_TASK ITEM_:
Scan the records for the word "WhatsApp". Report each line where it occurs.

(Stored data)
----
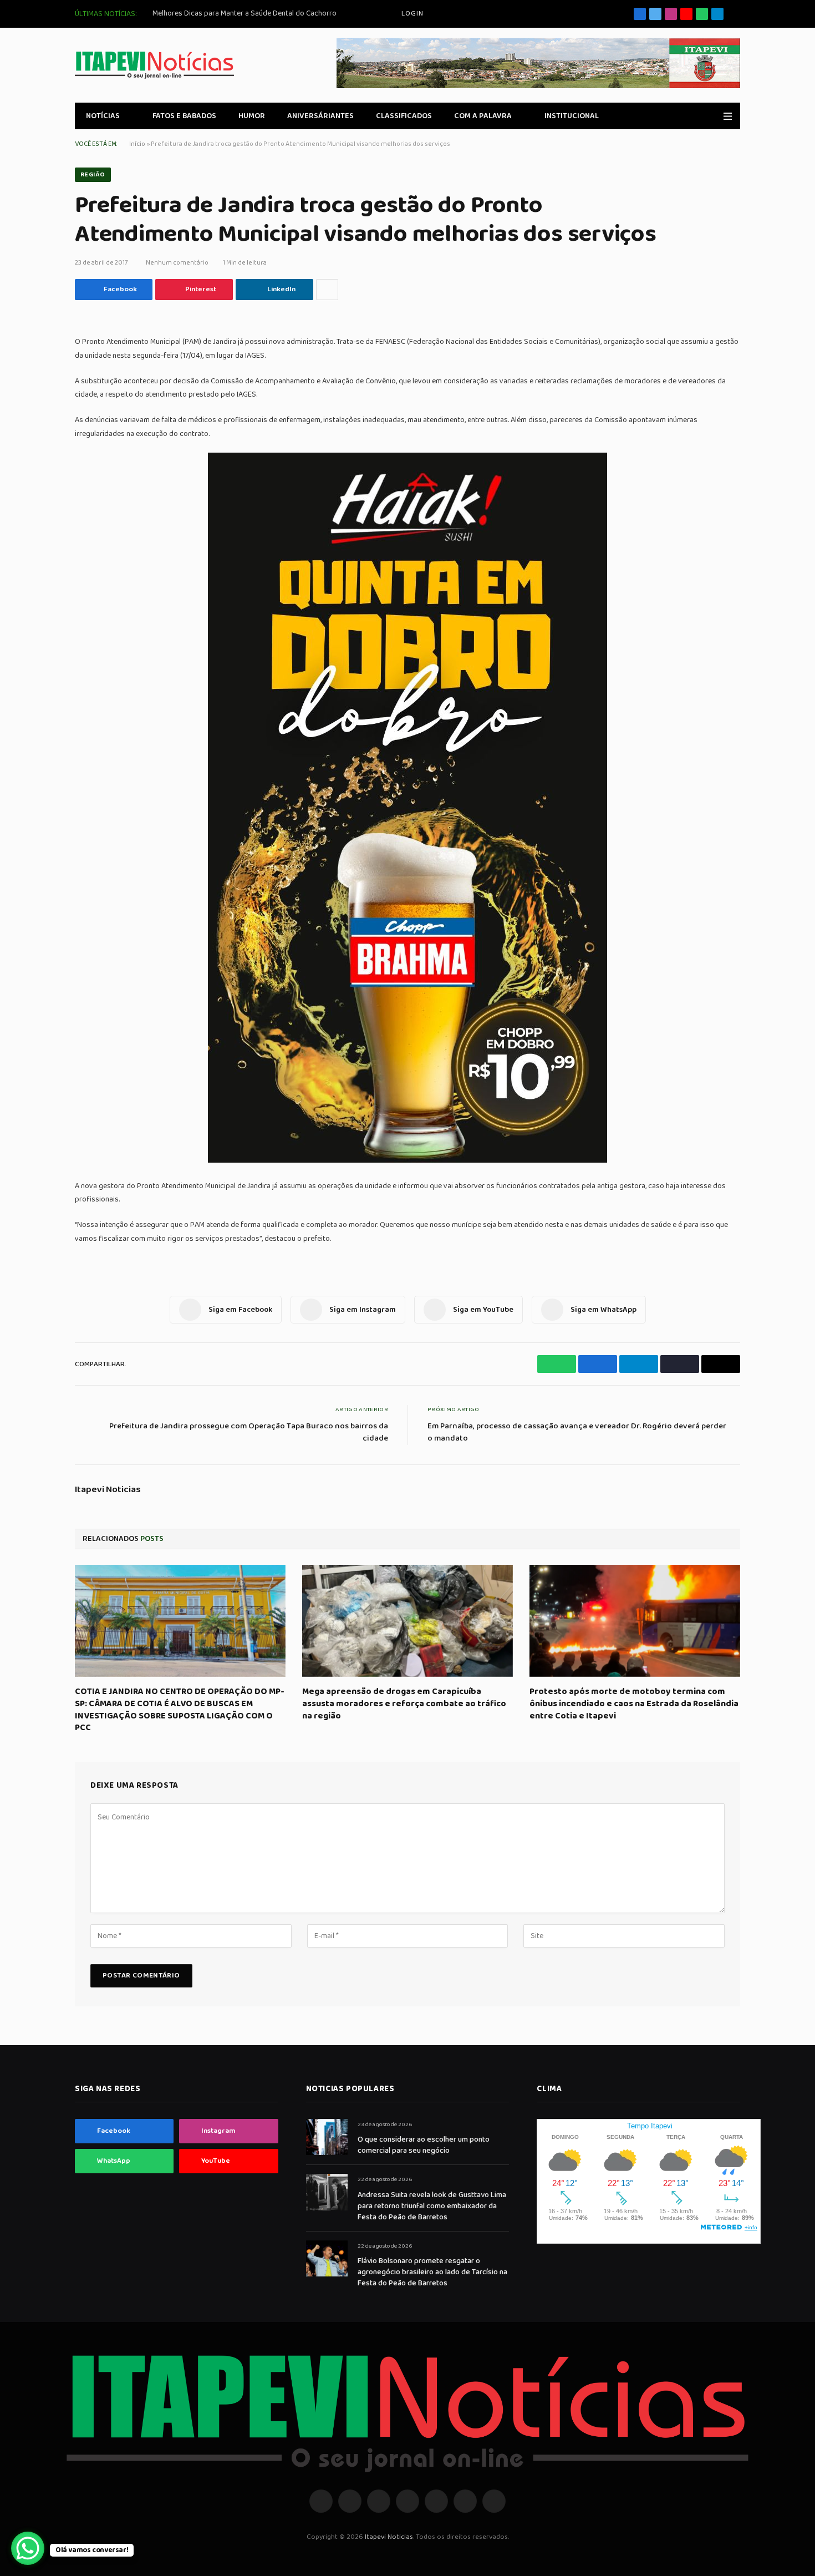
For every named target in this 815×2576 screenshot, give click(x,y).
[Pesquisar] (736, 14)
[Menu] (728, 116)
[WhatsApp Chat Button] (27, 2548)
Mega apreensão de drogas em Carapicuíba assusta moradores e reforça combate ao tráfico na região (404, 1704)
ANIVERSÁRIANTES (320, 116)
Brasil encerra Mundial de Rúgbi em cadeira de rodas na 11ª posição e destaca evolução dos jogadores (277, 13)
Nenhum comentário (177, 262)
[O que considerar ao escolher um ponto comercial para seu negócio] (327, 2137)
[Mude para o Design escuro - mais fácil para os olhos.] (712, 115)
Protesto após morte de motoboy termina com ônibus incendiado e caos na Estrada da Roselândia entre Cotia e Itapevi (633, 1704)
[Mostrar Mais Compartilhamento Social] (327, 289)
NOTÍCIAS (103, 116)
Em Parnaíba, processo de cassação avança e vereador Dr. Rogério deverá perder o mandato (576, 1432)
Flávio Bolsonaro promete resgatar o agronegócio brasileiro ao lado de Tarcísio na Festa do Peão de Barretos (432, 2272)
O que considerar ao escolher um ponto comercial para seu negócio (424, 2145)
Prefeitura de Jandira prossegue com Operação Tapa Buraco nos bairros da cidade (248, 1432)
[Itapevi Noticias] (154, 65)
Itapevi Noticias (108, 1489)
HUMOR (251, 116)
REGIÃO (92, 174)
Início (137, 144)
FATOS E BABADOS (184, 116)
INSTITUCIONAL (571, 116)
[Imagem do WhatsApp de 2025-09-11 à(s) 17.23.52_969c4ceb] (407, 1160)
----
_YOUR SOLUTION_:
[WhatsApp Chat Button] (27, 2548)
[Imagem do WhatsApp de 2025-09-11 à(s) 17.23.52_969c4ceb] (407, 1160)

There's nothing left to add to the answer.